Studio album by Scooter
- Released: 27 September 1999
- Recorded: 1999
- Studios: Loop D.C. Studios 1 and 2, Hamburg, Germany
- Length: 48:11
- Labels: Club Tools, Loop Dance Constructions
- Producers: H.P. Baxxter; Rick J. Jordan; Axel Coon; Jens Thele;

Scooter chronology
| No Time to Chill (1998) | Back to the Heavyweight Jam (1999) | Sheffield (2000) |

Singles from Back to the Heavyweight Jam
- "Faster Harder Scooter" Released: 23 August 1999; "Fuck the Millennium" Released: 15 November 1999;

= Back to the Heavyweight Jam =

Back to the Heavyweight Jam is the sixth studio album by German band Scooter, released on 27 September 1999. It contains two singles, "Faster Harder Scooter" and "Fuck the Millennium".

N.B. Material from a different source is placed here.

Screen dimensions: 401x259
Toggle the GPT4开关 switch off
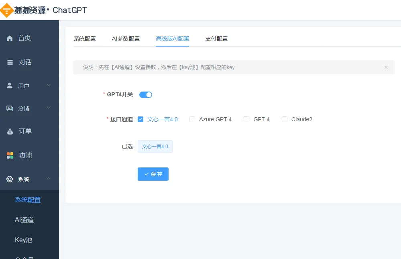pyautogui.click(x=145, y=94)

After the single release of "Fuck the Millennium" the album was re-released in December 1999 in limited edition with bonus tracks.

The album title is borrowed from a repeated line in one of the versions of the KLF song "Last Train to Trancentral".

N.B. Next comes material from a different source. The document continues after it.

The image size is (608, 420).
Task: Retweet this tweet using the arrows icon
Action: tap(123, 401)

The album was re-released on LP on 9 December 2022, which was available on black and silver LP, with the silver coloured vinyl being limited to 500 copies.

==Track listing==
All songs written and composed by H.P. Baxxter, Rick J. Jordan, Axel Coon, and Jens Thele. All lyrics written by The Radical MC H.P.

1. "Keyser Soze" – 1:12
2. "Watch Out" – 4:15
3. "FasterHarderScooter" – 3:46
4. "Well Done, Peter" – 3:53
5. "Fuck the Millennium" – 4:28
6. "The Revolution" – 4:05
7. "Psycho" – 5:05
8. "The Learning Process" – 4:55
9. "I'll Put You on the Guest List" – 5:11
10. "Main Floor" – 5:35
11. "Kashmir" – 4:44
12. "No Release" – 6:16

Strictly Limited Fuck the Millennium Edition:
1. "Fuck the Millennium" (Single Version)
2. "Dutch Christmas"
3. "Waiting for Spring / Let Me be Your Valentine" (Live)
4. "The Age of Love" (Live)
5. "No Fate" (Live)

Notes
- "Keyser Soze" samples the alien-contacting theme from the 1977 film Close Encounters of the Third Kind, also known as the noise programmed to unlock a door in the 1979 James Bond film Moonraker. When played backwards, the track contains the line "Use your dildo"
- "Faster Harder Scooter" samples the 1995 songs "Come On" by Axis and "The Sound of E" by Ultra Shock.
- "Well Done, Peter" samples the 1999 song "Embargo!" by Embargo.
- "Fuck the Millennium" samples "The Passion" by Technohead. The title of the track comes from a song by the same name by The KLF, released in 1997 under the pseudonym 2K. Likewise, "Back to the Heavyweight JAMs" is a refrain from The KLF's work. The version of the song released as a single contains a melody from Norman Petty song "Wheels", first recorded by The String-A-Longs in 1961.
- "The Revolution" samples the 1999 song "Who Do I Care" by Hermen.
- "The Learning Process" samples the 1995 song "Technocat" by Tom Wilson.
- "Main Floor" samples the song "Madagascar" by Art of Trance, taken from the 1999 album Voice of Earth.
- "Kashmir" samples the song "Living on the Ceiling" by the British synth-pop band Blancmange, taken from the 1982 album Happy Families and "Turkish Bazar" by Emmanuel Top.

==Charts==

Chart performance for Back to the Heavyweight Jam
| Chart (1999–2000) | Peak position |
|---|---|
| Finnish Albums (Suomen virallinen lista) | 3 |
| German Albums (Offizielle Top 100) | 7 |
| Hungarian Albums (MAHASZ) | 1 |
| Norwegian Albums (VG-lista) | 35 |
| Swedish Albums (Sverigetopplistan) | 5 |
| Swiss Albums (Schweizer Hitparade) | 25 |

==Certifications==

Certifications for Back to the Heavyweight Jam
| Region | Certification | Certified units/sales |
| Germany (BVMI) | Gold | 150,000^{^} |
| Sweden (GLF) | Gold | 40,000^{^} |
^{^} Shipments figures based on certification alone.